- Problem statement -
Copy the lines of the listing from the one containing "I want to click on header-region: Region, so" through the one containing "Looking at the image, I should click on (250, 86).", inclusive, reproducing them verbatim.

Dataset entries:
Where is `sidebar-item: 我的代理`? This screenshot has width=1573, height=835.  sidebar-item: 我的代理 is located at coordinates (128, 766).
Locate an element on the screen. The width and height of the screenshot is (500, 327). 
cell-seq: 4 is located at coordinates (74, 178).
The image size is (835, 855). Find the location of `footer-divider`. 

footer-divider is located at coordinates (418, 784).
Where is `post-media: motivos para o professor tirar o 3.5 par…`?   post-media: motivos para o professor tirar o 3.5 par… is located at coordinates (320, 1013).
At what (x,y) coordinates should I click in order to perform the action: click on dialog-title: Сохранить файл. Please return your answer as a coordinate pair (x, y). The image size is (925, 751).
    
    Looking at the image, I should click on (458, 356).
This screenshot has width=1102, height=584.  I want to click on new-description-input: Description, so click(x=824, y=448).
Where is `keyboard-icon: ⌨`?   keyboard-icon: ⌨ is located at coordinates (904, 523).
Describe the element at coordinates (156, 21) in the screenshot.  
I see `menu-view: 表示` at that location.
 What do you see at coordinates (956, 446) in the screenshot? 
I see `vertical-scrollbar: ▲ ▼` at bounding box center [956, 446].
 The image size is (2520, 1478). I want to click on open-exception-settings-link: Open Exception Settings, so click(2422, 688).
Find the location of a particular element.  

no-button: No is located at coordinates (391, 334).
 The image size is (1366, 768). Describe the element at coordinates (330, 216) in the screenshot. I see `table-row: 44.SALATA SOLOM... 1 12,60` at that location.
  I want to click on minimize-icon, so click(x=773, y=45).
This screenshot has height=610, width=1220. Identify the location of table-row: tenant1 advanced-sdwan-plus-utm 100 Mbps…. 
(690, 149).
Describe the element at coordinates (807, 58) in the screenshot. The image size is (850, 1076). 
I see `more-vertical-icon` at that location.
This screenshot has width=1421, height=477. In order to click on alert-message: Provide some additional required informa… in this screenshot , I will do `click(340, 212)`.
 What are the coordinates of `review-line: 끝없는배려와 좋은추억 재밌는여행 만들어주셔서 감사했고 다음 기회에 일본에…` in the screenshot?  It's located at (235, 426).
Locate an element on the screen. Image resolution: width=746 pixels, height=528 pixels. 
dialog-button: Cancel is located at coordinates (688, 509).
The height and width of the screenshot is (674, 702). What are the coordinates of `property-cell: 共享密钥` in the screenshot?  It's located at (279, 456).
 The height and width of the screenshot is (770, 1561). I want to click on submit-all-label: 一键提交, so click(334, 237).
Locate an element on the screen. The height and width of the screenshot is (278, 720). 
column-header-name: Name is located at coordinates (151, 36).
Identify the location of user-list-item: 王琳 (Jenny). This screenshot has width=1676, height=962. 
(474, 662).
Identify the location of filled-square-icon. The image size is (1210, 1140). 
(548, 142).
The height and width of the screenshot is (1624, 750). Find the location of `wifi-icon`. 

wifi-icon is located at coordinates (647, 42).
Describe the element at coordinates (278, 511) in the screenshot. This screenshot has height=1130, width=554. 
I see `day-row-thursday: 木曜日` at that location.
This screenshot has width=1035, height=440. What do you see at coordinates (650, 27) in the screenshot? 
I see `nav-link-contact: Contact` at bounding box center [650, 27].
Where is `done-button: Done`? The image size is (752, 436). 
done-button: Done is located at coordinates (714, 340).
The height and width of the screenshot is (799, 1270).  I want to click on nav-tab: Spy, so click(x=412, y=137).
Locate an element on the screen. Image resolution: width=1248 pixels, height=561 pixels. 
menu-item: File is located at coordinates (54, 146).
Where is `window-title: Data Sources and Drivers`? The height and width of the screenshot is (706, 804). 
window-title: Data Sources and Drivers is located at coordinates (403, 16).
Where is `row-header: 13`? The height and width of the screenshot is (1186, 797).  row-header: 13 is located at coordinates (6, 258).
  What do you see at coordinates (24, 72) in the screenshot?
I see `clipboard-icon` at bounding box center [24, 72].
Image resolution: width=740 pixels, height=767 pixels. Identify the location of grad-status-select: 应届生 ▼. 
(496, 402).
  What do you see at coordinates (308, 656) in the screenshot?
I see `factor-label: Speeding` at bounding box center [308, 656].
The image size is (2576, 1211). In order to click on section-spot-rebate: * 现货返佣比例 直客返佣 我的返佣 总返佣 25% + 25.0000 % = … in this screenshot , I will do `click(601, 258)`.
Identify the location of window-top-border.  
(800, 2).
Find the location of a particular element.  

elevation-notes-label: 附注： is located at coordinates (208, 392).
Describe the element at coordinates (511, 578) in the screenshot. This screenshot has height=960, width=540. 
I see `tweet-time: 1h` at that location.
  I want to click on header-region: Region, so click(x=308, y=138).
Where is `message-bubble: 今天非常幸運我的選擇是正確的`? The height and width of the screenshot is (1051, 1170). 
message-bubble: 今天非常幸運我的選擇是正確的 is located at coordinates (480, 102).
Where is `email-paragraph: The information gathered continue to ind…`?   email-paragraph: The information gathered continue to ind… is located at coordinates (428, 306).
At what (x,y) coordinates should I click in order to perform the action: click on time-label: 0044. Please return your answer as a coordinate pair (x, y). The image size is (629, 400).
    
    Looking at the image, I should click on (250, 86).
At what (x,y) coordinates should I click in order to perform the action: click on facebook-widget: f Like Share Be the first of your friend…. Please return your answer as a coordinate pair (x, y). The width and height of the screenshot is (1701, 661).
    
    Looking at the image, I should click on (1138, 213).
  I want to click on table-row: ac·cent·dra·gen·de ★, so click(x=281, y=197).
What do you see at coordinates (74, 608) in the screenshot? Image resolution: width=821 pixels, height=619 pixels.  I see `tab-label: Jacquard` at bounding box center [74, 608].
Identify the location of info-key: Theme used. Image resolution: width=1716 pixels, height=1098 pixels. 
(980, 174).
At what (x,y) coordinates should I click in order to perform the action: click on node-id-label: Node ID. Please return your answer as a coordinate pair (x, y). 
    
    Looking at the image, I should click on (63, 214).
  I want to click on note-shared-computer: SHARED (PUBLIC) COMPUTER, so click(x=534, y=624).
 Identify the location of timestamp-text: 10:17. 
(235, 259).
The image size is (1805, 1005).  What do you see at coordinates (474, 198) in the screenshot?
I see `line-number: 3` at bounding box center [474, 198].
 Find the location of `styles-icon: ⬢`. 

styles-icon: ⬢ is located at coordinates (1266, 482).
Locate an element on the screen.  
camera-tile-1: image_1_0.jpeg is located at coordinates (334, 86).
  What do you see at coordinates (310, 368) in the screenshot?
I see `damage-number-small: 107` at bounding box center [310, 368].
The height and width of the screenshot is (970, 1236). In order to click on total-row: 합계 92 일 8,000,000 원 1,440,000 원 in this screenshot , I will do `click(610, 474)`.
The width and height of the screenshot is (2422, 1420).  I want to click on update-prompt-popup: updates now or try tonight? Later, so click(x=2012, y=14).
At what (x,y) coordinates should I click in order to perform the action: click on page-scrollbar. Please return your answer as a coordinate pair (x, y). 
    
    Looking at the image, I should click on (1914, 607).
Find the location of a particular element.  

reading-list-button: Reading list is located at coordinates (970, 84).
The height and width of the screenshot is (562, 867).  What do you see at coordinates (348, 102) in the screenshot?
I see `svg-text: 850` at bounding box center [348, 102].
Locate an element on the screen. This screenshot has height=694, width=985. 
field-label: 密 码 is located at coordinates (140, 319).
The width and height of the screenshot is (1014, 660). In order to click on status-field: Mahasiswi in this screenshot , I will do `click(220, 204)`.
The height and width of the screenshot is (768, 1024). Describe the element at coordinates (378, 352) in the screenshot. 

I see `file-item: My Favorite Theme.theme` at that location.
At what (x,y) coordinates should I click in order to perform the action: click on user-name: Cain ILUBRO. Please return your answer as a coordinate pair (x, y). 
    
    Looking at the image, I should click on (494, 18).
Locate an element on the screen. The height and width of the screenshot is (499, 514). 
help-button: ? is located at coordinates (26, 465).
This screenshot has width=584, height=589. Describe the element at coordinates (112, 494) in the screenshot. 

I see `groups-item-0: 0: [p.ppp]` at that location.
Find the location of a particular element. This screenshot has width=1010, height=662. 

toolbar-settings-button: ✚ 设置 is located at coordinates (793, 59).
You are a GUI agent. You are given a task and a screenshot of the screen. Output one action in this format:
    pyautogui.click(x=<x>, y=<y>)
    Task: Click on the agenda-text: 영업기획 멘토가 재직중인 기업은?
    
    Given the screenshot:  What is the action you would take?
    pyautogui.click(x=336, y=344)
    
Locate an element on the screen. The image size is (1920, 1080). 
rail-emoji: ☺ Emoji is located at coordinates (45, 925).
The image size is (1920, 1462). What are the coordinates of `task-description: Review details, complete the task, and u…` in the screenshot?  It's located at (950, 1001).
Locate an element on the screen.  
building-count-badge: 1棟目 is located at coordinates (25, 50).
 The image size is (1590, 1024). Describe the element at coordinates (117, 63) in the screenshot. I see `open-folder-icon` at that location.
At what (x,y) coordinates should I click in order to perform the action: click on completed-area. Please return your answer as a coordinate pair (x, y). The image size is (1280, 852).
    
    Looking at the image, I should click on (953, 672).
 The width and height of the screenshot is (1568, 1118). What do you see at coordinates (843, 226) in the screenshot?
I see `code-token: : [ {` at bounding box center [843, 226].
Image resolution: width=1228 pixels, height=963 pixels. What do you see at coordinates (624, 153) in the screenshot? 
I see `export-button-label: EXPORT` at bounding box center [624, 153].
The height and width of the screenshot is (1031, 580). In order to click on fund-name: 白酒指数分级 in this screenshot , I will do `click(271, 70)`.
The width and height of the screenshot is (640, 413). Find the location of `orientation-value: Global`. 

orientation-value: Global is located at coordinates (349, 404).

- Solution to this exercise -
  I want to click on header-region: Region, so click(x=308, y=138).
Where is `message-bubble: 今天非常幸運我的選擇是正確的`? The height and width of the screenshot is (1051, 1170). 
message-bubble: 今天非常幸運我的選擇是正確的 is located at coordinates (480, 102).
Where is `email-paragraph: The information gathered continue to ind…`?   email-paragraph: The information gathered continue to ind… is located at coordinates (428, 306).
At what (x,y) coordinates should I click in order to perform the action: click on time-label: 0044. Please return your answer as a coordinate pair (x, y). The image size is (629, 400).
    
    Looking at the image, I should click on (250, 86).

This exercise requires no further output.